‘The Revenant’ a beautiful film, but story doesn’t seem real
By Eleanor Ringel Cater
There’s a fairly famous stage direction in Shakespeare’s, “The Winter’s Tale” — the oddly matter-of-fact instruction: “Exit, pursued by a bear.”
I thought about that as I watched a momma bear fold, spindle and mutilate Leonardo DiCaprio in the rough-and-ready frontier adventure, “The Revenant.”
Director Alejandro Gonzalez Inarritu, who won an Oscar last year for “Birdman,” is every bit as taken with the great outdoors, circa 1823, as he was with the arcane backstage detritus in a Broadway theatre. But instead of man vs. ego, this is man vs. the elements, with DiCaprio’s deadly (almost) close encounter with that bear just one of many mishaps that befall him over the movie’s 156 minutes.
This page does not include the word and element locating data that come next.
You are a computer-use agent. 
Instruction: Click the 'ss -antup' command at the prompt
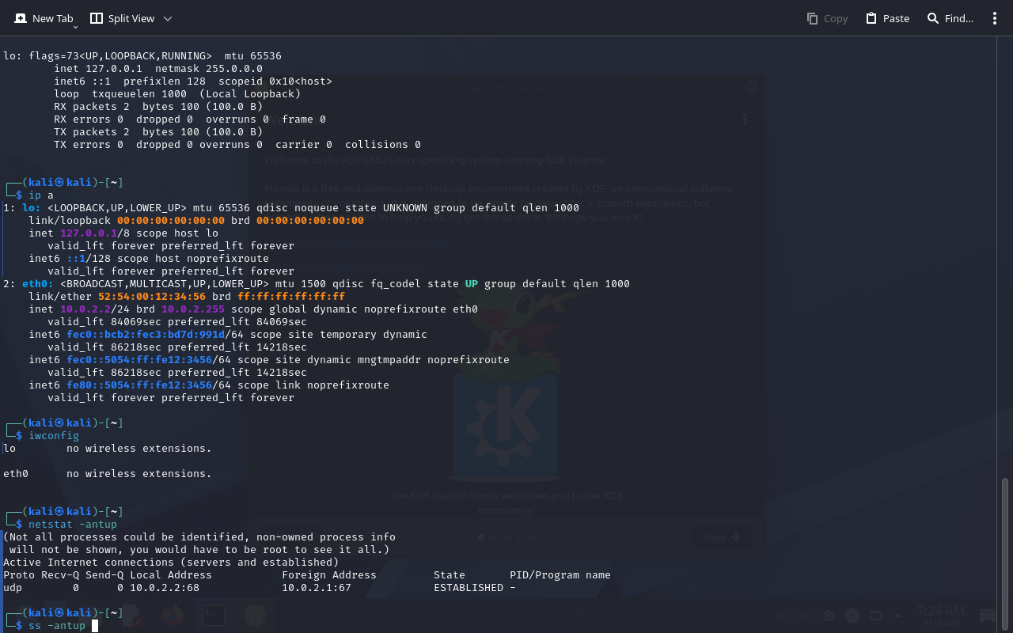(57, 626)
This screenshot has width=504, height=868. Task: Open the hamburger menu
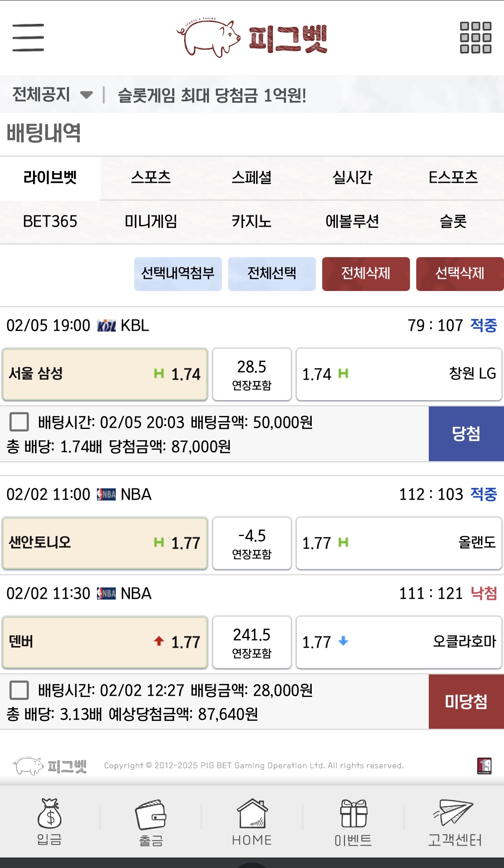[28, 38]
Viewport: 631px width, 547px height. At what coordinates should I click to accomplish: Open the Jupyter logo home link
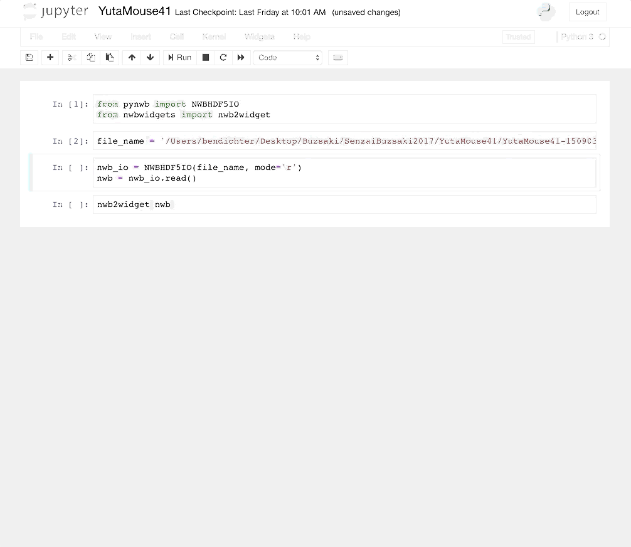click(55, 11)
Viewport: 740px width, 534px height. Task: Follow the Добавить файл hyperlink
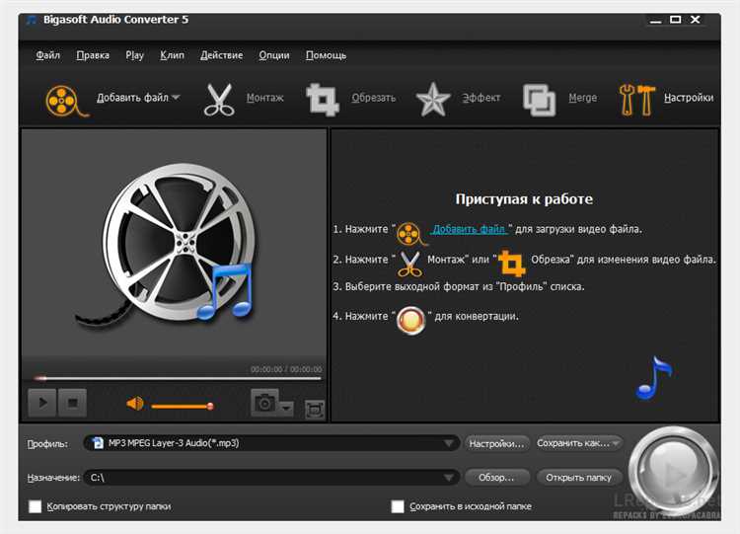469,229
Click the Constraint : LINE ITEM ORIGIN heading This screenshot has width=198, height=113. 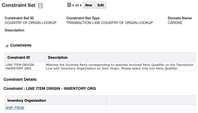click(x=50, y=88)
DiCaprio plays Hugh Glass, who, when it comes to ursine varmints, may have missed out on the early-childhood training Davey Crockett got (as in, “killed him a b’ar when he was only 3”). Still, Glass knows his way around the wilderness, having spent a spell with the Arikara tribe and taken a Native American wife.
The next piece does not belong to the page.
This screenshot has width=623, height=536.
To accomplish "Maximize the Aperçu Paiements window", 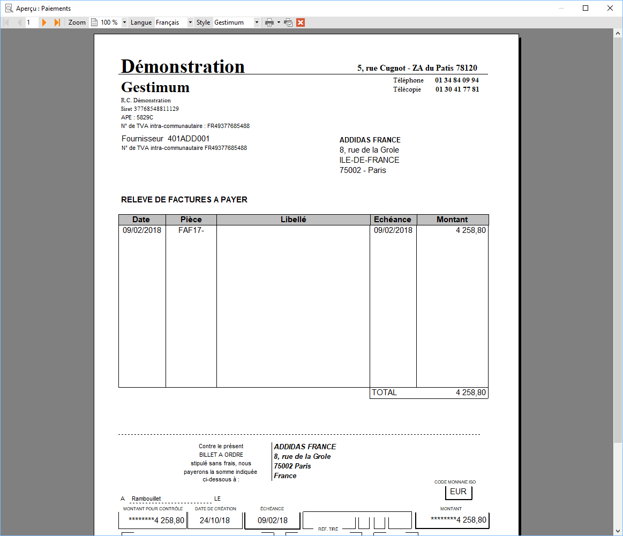I will tap(586, 9).
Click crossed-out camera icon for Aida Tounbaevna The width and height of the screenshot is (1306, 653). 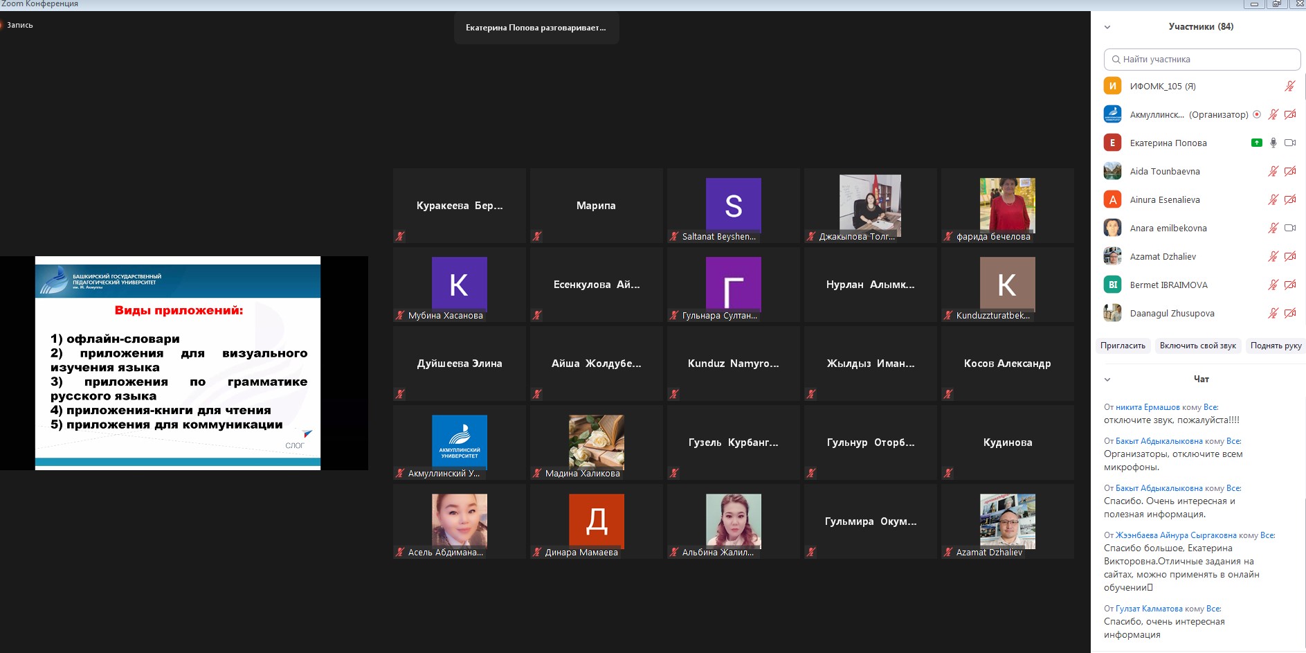coord(1289,172)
When we meet Glass, he and his son have joined up with a band of hunters and trappers who don’t mind raping the land and killing a few “Injuns” in order to accumulate a pile of pelts they can take back to civilization and sell at a good price.
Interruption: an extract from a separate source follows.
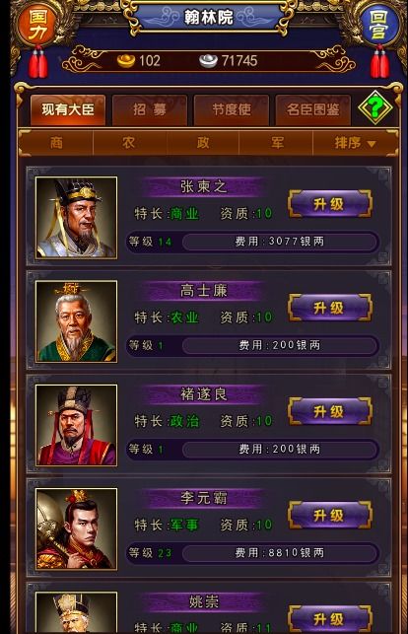The width and height of the screenshot is (408, 634).
Task: Tap the 回宫 round blue icon
Action: click(378, 26)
Glass — who actually existed — is their scout.
However, said “Injuns” don’t take kindly to the white man’s invasion and they fight back. The picture’s stunning first 20 minutes or so are all about a heart-stopping sudden ambush which forces the whites to run for their lives (Luckily there’s a river and a makeshift boat nearby).
The mauling Glass sustains means he must be left behind. The group’s semi-compassionate commander (Domhnall Gleeson, Brendan’s son) assigns two men to stay with him (Tom Hardy is one of them, so uh-oh). It’s assumed they will bury him once he succumbs to his wounds. But some people are more compassionate than others and Glass ends up on his own. That’s when DiCaprio gets to do some real acting — like eating raw fish and uncooked buffalo.
Maybe that’s what got on my nerves during “The Revenant”: A highly-paid Hollywood actor showing us he can endure physical abuse. That he can, “take it.” Well, sure he can. With a cast and crew just few feet away. That’s not meant to diminish DiCaprio’s effort, but is grimacing as you pretend to spend the night in an animal carcass really acting? (Okay, so apparently DiCaprio did just that as … Preparation? … Method Acting? … Good copy for Facebook?)
“The Revenant’s” primitive beauty is overwhelming (a tip of the hat to celebrated cinematographer Emmanuel Lubezki). However, the lack of any human connection – to Glass or anyone else – keeps us from being drawn into the story as we should be. Michael Mann did a much better job in “The Last of the Mohicans,” which, intentionally or not, is echoed in “The Revenant” when Glass tells his son, “As long as you can grab a breath, you keep breathing. Stay alive.” (“Stay alive” was what Daniel Day-Lewis told Madeleine Stowe before leaving her to the un-tender mercies of Wes Studi.)
That said, “The Revenant” owes less to “Mohicans” than it does to a cluster of films from the early ‘70s. Films like “Jeremiah Johnson” and “A Man Called Horse,” in which matinee idols (Robert Redford and Richard Harris) went native, tracking through snowdrifts, eating gross stuff and sometimes being tested by the people already living where they were going. The sight of Harris hanging from hooks embedded in his chest still makes me slightly nauseous.
But if either of those pictures appealed – or appeal – to you, get in line for, “The Revenant.” If not, well, “The Revenant” is certainly something to admire. But you leave wondering, “Why did I sit through that?” You may feel the same after watching Tarantino’s “The Hateful Eight.” But at least that movie is over-the-top entertaining. And nobody has to spend the night inside a dead horse.